- Work instructions: Where the line containing "Viewport: 1085px width, 909px" appears, start copying; continue through the last line below and copy nothing else.

- Saved data entries:
————

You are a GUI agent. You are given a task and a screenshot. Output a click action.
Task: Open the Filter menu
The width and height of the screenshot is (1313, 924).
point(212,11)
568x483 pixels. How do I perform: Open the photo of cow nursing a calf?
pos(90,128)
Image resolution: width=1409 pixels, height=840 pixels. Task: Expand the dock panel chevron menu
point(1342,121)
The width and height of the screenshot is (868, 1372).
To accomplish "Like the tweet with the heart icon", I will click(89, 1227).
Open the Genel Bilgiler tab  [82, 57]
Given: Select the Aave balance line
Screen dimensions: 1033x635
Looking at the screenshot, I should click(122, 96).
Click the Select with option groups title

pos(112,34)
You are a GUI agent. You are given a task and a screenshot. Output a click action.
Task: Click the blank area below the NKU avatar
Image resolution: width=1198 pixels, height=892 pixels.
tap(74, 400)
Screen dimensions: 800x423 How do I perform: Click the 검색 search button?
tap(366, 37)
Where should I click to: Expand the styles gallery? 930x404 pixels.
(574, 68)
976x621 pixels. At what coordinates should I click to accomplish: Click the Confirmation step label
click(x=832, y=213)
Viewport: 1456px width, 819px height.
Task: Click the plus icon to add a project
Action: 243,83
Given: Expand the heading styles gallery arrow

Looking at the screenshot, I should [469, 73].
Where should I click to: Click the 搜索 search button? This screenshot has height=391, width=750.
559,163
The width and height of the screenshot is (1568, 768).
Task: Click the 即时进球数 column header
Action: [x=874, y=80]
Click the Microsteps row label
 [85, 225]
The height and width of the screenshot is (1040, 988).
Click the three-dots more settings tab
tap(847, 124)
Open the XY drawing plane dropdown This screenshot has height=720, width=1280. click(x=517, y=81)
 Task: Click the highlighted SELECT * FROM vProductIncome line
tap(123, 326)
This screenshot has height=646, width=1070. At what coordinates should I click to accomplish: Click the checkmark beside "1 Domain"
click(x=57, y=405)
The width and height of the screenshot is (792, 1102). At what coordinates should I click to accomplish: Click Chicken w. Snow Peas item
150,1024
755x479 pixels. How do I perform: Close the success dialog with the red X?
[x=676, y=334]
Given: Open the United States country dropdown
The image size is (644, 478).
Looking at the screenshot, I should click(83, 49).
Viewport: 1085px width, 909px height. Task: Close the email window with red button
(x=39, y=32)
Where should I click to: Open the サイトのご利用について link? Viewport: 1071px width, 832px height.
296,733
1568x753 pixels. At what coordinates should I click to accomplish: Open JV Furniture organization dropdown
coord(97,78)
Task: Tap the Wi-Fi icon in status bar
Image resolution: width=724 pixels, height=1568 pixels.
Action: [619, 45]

————

- Exercise output:
Viewport: 1085px width, 909px height. Task: Close the email window with red button
(x=39, y=32)
Where should I click to: Open the サイトのご利用について link? Viewport: 1071px width, 832px height.
296,733
1568x753 pixels. At what coordinates should I click to accomplish: Open JV Furniture organization dropdown
coord(97,78)
Task: Tap the Wi-Fi icon in status bar
Image resolution: width=724 pixels, height=1568 pixels.
Action: [619, 45]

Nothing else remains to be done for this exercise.